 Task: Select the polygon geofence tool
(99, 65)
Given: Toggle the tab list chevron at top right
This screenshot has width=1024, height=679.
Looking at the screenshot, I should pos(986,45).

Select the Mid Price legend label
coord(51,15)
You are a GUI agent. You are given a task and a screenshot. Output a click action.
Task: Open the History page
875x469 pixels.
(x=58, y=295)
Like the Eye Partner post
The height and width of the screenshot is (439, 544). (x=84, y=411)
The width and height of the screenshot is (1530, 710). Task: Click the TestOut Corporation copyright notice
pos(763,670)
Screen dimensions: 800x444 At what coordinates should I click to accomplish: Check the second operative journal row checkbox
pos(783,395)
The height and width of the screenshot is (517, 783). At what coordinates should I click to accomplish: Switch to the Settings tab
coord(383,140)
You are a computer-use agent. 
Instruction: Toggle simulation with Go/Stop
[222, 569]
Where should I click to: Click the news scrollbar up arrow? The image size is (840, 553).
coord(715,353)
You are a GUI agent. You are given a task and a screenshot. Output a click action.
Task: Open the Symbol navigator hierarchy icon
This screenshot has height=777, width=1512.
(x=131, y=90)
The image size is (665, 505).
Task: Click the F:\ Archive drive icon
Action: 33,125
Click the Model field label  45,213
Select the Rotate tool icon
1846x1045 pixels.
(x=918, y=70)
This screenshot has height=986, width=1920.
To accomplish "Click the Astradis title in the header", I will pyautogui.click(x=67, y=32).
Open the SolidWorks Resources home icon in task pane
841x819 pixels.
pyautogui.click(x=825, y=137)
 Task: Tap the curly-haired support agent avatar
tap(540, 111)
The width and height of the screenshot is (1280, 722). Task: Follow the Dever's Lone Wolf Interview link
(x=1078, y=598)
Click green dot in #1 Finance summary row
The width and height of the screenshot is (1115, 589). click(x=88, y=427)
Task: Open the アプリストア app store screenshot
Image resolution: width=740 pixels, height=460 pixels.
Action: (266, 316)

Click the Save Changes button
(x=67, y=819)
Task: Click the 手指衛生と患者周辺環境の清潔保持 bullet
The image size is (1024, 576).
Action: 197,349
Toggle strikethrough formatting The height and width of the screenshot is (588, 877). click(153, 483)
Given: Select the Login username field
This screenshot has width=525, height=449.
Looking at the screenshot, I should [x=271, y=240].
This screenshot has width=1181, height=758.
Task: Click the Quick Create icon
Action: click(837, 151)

**Work to complete**
In full and without alteration, repeat the records.

**Response to this task**
 Task: Select the polygon geofence tool
(99, 65)
Given: Toggle the tab list chevron at top right
This screenshot has width=1024, height=679.
Looking at the screenshot, I should pos(986,45).

Select the Mid Price legend label
coord(51,15)
You are a GUI agent. You are given a task and a screenshot. Output a click action.
Task: Open the History page
875x469 pixels.
(x=58, y=295)
Like the Eye Partner post
The height and width of the screenshot is (439, 544). (x=84, y=411)
The width and height of the screenshot is (1530, 710). Task: Click the TestOut Corporation copyright notice
pos(763,670)
Screen dimensions: 800x444 At what coordinates should I click to accomplish: Check the second operative journal row checkbox
pos(783,395)
The height and width of the screenshot is (517, 783). At what coordinates should I click to accomplish: Switch to the Settings tab
coord(383,140)
You are a computer-use agent. 
Instruction: Toggle simulation with Go/Stop
[222, 569]
Where should I click to: Click the news scrollbar up arrow? The image size is (840, 553).
coord(715,353)
You are a GUI agent. You are given a task and a screenshot. Output a click action.
Task: Open the Symbol navigator hierarchy icon
This screenshot has height=777, width=1512.
(x=131, y=90)
The image size is (665, 505).
Task: Click the F:\ Archive drive icon
Action: 33,125
Click the Model field label  45,213
Select the Rotate tool icon
1846x1045 pixels.
(x=918, y=70)
This screenshot has height=986, width=1920.
To accomplish "Click the Astradis title in the header", I will pyautogui.click(x=67, y=32).
Open the SolidWorks Resources home icon in task pane
841x819 pixels.
pyautogui.click(x=825, y=137)
 Task: Tap the curly-haired support agent avatar
tap(540, 111)
The width and height of the screenshot is (1280, 722). Task: Follow the Dever's Lone Wolf Interview link
(x=1078, y=598)
Click green dot in #1 Finance summary row
The width and height of the screenshot is (1115, 589). click(x=88, y=427)
Task: Open the アプリストア app store screenshot
Image resolution: width=740 pixels, height=460 pixels.
Action: (266, 316)

Click the Save Changes button
(x=67, y=819)
Task: Click the 手指衛生と患者周辺環境の清潔保持 bullet
The image size is (1024, 576).
Action: 197,349
Toggle strikethrough formatting The height and width of the screenshot is (588, 877). click(153, 483)
Given: Select the Login username field
This screenshot has width=525, height=449.
Looking at the screenshot, I should [x=271, y=240].
This screenshot has width=1181, height=758.
Task: Click the Quick Create icon
Action: click(837, 151)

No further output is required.